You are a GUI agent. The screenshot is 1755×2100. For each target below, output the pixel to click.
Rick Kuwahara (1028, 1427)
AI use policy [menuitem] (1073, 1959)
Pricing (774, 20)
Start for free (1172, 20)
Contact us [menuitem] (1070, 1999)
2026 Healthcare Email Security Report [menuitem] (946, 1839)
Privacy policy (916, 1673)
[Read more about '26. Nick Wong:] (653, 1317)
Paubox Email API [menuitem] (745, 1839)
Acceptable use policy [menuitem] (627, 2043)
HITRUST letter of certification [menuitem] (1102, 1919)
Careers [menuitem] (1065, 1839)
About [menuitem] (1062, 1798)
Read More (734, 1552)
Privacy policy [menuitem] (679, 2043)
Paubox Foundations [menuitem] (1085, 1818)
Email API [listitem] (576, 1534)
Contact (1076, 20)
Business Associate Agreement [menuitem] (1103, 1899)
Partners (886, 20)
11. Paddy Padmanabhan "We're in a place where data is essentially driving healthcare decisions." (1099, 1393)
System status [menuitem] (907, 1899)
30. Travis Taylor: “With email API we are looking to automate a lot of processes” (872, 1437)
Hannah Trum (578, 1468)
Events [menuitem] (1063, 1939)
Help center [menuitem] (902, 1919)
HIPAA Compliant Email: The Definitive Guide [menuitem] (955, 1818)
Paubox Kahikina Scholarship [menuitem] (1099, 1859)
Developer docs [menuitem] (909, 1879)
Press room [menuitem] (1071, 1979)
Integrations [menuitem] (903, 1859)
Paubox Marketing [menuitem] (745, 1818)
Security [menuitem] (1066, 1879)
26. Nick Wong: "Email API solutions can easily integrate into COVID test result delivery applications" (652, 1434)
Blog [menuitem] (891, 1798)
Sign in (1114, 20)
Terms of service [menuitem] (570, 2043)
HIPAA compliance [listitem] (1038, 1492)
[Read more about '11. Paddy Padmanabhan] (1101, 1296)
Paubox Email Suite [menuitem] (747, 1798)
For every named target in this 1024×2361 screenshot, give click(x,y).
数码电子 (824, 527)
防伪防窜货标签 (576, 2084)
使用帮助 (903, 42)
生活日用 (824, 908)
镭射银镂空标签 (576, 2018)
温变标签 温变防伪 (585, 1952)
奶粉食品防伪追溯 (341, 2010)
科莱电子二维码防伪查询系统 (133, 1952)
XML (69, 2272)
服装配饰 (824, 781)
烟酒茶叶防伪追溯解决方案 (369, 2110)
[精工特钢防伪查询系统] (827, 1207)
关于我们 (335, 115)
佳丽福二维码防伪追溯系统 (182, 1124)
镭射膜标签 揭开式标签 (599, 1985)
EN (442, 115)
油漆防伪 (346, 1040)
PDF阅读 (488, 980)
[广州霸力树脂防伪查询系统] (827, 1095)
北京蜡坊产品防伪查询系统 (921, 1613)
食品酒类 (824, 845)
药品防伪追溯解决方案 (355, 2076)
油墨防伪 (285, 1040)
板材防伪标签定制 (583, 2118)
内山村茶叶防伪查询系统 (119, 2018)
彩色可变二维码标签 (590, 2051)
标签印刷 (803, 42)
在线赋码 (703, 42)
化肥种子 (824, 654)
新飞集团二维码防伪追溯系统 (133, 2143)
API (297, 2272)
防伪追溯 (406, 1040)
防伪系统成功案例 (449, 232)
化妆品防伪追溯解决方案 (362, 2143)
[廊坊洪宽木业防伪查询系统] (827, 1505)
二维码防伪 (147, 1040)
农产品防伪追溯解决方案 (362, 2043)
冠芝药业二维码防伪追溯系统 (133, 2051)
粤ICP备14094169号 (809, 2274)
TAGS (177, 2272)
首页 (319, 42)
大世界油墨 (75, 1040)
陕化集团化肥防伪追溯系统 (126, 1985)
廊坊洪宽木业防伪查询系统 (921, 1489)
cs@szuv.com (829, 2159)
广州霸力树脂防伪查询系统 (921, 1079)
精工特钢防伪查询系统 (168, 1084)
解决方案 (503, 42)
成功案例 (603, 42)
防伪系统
#####
Required work: Going line by line, repeat the whole listing exactly.

Answer box:
You are a GUI agent. The screenshot is 1755×2100. For each target below, output the pixel to click.
Rick Kuwahara (1028, 1427)
AI use policy [menuitem] (1073, 1959)
Pricing (774, 20)
Start for free (1172, 20)
Contact us [menuitem] (1070, 1999)
2026 Healthcare Email Security Report [menuitem] (946, 1839)
Privacy policy (916, 1673)
[Read more about '26. Nick Wong:] (653, 1317)
Paubox Email API [menuitem] (745, 1839)
Acceptable use policy [menuitem] (627, 2043)
HITRUST letter of certification [menuitem] (1102, 1919)
Careers [menuitem] (1065, 1839)
About [menuitem] (1062, 1798)
Read More (734, 1552)
Privacy policy [menuitem] (679, 2043)
Paubox Foundations [menuitem] (1085, 1818)
Email API [listitem] (576, 1534)
Contact (1076, 20)
Business Associate Agreement [menuitem] (1103, 1899)
Partners (886, 20)
11. Paddy Padmanabhan "We're in a place where data is essentially driving healthcare decisions." (1099, 1393)
System status [menuitem] (907, 1899)
30. Travis Taylor: “With email API we are looking to automate a lot of processes” (872, 1437)
Hannah Trum (578, 1468)
Events [menuitem] (1063, 1939)
Help center [menuitem] (902, 1919)
HIPAA Compliant Email: The Definitive Guide [menuitem] (955, 1818)
Paubox Kahikina Scholarship [menuitem] (1099, 1859)
Developer docs [menuitem] (909, 1879)
Press room [menuitem] (1071, 1979)
Integrations [menuitem] (903, 1859)
Paubox Marketing [menuitem] (745, 1818)
Security [menuitem] (1066, 1879)
26. Nick Wong: "Email API solutions can easily integrate into COVID test result delivery applications" (652, 1434)
Blog [menuitem] (891, 1798)
Sign in (1114, 20)
Terms of service [menuitem] (570, 2043)
HIPAA compliance [listitem] (1038, 1492)
[Read more about '11. Paddy Padmanabhan] (1101, 1296)
Paubox Email Suite [menuitem] (747, 1798)
For every named target in this 1024×2361 screenshot, give click(x,y).
数码电子 (824, 527)
防伪防窜货标签 (576, 2084)
使用帮助 (903, 42)
生活日用 (824, 908)
镭射银镂空标签 (576, 2018)
温变标签 温变防伪 (585, 1952)
奶粉食品防伪追溯 (341, 2010)
科莱电子二维码防伪查询系统 (133, 1952)
XML (69, 2272)
服装配饰 (824, 781)
烟酒茶叶防伪追溯解决方案 (369, 2110)
[精工特钢防伪查询系统] (827, 1207)
关于我们 (335, 115)
佳丽福二维码防伪追溯系统 (182, 1124)
镭射膜标签 揭开式标签 (599, 1985)
EN (442, 115)
油漆防伪 (346, 1040)
PDF阅读 (488, 980)
[广州霸力树脂防伪查询系统] (827, 1095)
北京蜡坊产品防伪查询系统 (921, 1613)
食品酒类 (824, 845)
药品防伪追溯解决方案 (355, 2076)
油墨防伪 (285, 1040)
板材防伪标签定制 (583, 2118)
内山村茶叶防伪查询系统 (119, 2018)
彩色可变二维码标签 (590, 2051)
标签印刷 (803, 42)
在线赋码 (703, 42)
化肥种子 (824, 654)
新飞集团二维码防伪追溯系统 (133, 2143)
API (297, 2272)
防伪追溯 (406, 1040)
防伪系统成功案例 (449, 232)
化妆品防伪追溯解决方案 (362, 2143)
[廊坊洪宽木业防伪查询系统] (827, 1505)
二维码防伪 (147, 1040)
农产品防伪追溯解决方案 (362, 2043)
冠芝药业二维码防伪追溯系统 (133, 2051)
粤ICP备14094169号 (809, 2274)
TAGS (177, 2272)
首页 (319, 42)
大世界油墨 (75, 1040)
陕化集团化肥防伪追溯系统 (126, 1985)
廊坊洪宽木业防伪查询系统 (921, 1489)
cs@szuv.com (829, 2159)
广州霸力树脂防伪查询系统 (921, 1079)
精工特钢防伪查询系统 (168, 1084)
解决方案 (503, 42)
成功案例 (603, 42)
防伪系统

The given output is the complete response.